As of Monday, Coliseum currently has 30 COVID-19 patients and 5 of them are on ventilators.
According to the Israeli company, Pluristem, that's the type of candidate they are looking for to test a new cellular therapy to possibly treat the virus in extremely sick patients, if they choose to participate.
"It will give us an option to treat patients with very severe COVID-19 pneumonia because right now, our treatment options that are effective for those patients are pretty limited," says Dr. Jennifer Hoffman, who is leading the clinical trial at Coliseum.
The mesenchymal-like adherent stromal cells, or PLX-PAD, were developed by Pluristem.
When they began trials in Israel, six critically ill patients who were considered "high-risk for mortality" and treated with the PLX cells, survived.
Hoffman says they will inject living cells into the patient's muscles to help regulate the immune system.
She says patients with a severe case of the virus that is complicated by Acute Respiratory Distress Syndrome are the ideal candidates for the treatment.
She says they are already enrolling patients who opt into the trial.

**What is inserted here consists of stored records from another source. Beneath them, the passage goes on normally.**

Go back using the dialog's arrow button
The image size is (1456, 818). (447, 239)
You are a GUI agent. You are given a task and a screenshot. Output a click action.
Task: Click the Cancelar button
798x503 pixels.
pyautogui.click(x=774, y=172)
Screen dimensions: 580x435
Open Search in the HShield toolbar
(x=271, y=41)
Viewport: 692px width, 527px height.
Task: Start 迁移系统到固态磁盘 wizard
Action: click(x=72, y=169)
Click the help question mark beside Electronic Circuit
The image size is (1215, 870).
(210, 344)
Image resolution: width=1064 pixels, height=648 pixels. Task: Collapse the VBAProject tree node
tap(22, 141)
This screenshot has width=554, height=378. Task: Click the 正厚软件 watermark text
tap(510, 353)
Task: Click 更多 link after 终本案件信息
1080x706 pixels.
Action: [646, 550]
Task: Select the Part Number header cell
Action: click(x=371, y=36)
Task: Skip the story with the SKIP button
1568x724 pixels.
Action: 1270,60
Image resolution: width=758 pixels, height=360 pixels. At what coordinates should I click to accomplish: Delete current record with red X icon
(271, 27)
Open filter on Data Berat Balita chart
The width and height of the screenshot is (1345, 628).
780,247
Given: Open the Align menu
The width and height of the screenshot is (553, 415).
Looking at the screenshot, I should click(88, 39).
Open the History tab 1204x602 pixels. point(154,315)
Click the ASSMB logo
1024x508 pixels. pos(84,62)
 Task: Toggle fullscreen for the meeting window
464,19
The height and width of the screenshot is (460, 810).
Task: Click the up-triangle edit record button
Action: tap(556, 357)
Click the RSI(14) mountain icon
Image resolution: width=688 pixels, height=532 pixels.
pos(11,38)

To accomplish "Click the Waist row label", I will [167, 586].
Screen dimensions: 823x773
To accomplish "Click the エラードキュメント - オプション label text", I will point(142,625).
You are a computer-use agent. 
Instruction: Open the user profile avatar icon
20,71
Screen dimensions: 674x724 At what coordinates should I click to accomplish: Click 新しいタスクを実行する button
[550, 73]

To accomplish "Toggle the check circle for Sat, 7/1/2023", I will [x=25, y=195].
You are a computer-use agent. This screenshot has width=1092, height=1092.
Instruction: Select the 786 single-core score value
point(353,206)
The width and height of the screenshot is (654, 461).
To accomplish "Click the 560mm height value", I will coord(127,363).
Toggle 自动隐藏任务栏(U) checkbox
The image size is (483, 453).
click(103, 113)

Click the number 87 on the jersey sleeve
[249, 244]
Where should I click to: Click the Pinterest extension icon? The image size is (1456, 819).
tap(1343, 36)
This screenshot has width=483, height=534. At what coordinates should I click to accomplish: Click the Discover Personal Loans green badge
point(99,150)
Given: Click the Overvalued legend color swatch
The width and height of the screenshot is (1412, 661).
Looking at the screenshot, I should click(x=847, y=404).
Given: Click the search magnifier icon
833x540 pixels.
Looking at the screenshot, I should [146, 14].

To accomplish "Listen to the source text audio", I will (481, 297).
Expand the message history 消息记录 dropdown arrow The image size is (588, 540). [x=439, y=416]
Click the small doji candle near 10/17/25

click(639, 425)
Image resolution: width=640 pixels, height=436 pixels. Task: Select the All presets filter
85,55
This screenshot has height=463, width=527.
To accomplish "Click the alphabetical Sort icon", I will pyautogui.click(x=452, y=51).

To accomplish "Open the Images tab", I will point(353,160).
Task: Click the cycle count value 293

"They have to be so sick that they're requiring a mechanical ventilator to help them breathe," she says. "We have to treat them beginning within 36 hours of incubation because we think that if it works, it works best if given early."
Hoffman says these cells come from the placenta of women who have a C-section.
"So women who are having C-sections for whatever reason can be recruited as donors to donate their placenta which obviously is not needed anymore."
The US Food and Drug Administration approved Pluristem's initial study of these cells back in May.
Between Coliseum and the other hospitals involved, the company is looking to recruit 140 patients in the U.S. for the trial.
Hoffman says to her, the science makes sense.
"Let me put it this way. I wouldn't be participating in this study if I didn't believe in it and if I didn't think the initial preliminary data that I've seen looked promising. Definitely, I am hopeful, but we gotta wait on the trial results."